“That we may be mutually encouraged by each other’s faith.”
Romans 1:12
Dear Sisters and Brothers in Christ,
At Shrine Mont this past weekend we had a getting-to-know-you activity that involved some of us trying to draw pictures from phrases and others trying to guess phrases from our pictures. This phrase happened to come to me: “Looking for God in all the wrong places.” I tried my best to draw eyes, above a traditional ‘bearded old man’ representation of God, above X-ed out signs for ‘Motel’ and ‘Bar.’ No one could guess that phrase from my drawing. But that phrase kept coming back to me throughout the weekend.
I thought about how “Looking for God in all the wrong places” might well summarize a large portion of the Bible — as humankind’s attempts to find God, and God’s attempts to instruct us where, and where not, to look for God.

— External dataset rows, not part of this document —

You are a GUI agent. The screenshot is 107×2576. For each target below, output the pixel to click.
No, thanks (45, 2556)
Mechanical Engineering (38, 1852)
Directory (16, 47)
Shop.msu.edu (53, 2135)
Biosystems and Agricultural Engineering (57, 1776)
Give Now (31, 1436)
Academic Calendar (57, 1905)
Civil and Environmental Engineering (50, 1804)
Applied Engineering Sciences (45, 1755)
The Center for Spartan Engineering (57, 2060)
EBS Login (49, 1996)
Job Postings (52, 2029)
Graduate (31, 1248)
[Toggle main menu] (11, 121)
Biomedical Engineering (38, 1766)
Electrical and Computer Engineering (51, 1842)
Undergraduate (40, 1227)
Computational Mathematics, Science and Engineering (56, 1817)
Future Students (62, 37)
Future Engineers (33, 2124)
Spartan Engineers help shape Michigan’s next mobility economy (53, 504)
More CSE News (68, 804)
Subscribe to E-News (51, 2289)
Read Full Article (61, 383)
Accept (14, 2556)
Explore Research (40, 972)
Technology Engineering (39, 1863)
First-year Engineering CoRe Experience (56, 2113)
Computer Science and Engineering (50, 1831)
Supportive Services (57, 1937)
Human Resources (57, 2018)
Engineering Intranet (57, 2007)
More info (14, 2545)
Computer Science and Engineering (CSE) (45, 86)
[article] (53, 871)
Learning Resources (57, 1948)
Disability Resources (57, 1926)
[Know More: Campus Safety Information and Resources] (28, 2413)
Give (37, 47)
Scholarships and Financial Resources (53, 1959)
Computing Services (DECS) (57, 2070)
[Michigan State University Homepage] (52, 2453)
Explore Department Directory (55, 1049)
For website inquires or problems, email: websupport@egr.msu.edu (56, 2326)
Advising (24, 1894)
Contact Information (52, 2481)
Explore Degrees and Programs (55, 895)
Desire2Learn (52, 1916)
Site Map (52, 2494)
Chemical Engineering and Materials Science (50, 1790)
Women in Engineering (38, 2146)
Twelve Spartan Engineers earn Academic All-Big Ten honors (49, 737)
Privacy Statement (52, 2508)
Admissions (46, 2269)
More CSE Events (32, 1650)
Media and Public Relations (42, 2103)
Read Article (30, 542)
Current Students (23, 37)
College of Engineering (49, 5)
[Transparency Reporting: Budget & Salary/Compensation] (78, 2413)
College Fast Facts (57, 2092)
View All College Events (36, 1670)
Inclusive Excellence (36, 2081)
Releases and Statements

I thought about how “Looking for God in all the wrong places” sounds like a variation of the song “Looking for Love in All the Wrong Places.” Remember Johnny Lee and the Urban Cowboy soundtrack? It struck me that looking for God is looking for love. And, ultimately, looking for true, deep, and everlasting love is also looking for God.
I also thought about one typical reaction to spending the weekend away at Shrine Mont. Many times I’ve heard people talk about having ‘mountaintop experiences’ there. Some of us did climb up to the top of North Mountain for our literal mountaintop experience. But that phrase is usually taken figuratively, and refers to Jesus’ Transfiguration on a high mountain, before Peter and James and John, where they see his godly nature revealed as he talks with Moses and Elijah (Matthew 17 and Mark 9). It has come to mean any heightened awareness of the divine. And people do often experience God more deeply in a retreat setting, where they can put behind them the many distractions of life and focus upon spiritual matters.
But is God really any closer to us up there in the mountains? Is God really more accessible when we’re on retreat? Perhaps it is just that we are more receptive to God in those times and places. What if we were to seek to be more receptive to God wherever we happen to be most days of our lives: in our homes, places of work, and where we take our leisure time? Can we, by prayerful imagination, conjure up our own ‘mountaintops’ in the mundane places of our lives? Can we, by attentive mindfulness, place ourselves in a ‘retreat’ frame of mind and heart, whenever we wish?
When our daughter Anna was very young, she was trying to learn the Lord’s Prayer. For any difficult words that she didn’t understand, she substituted familiar ones. That resulted in her praying, “Our Father, who aren’t in heaven….” What a great reminder that God is actually everywhere. What a great reminder that, as Jesus said, “Ask, and it will be given you; search, and you will find; knock, and the door will be opened for you. For everyone who asks receives, and everyone who searches finds, and for everyone who knocks, the door will be opened” (Matthew 7:7-8).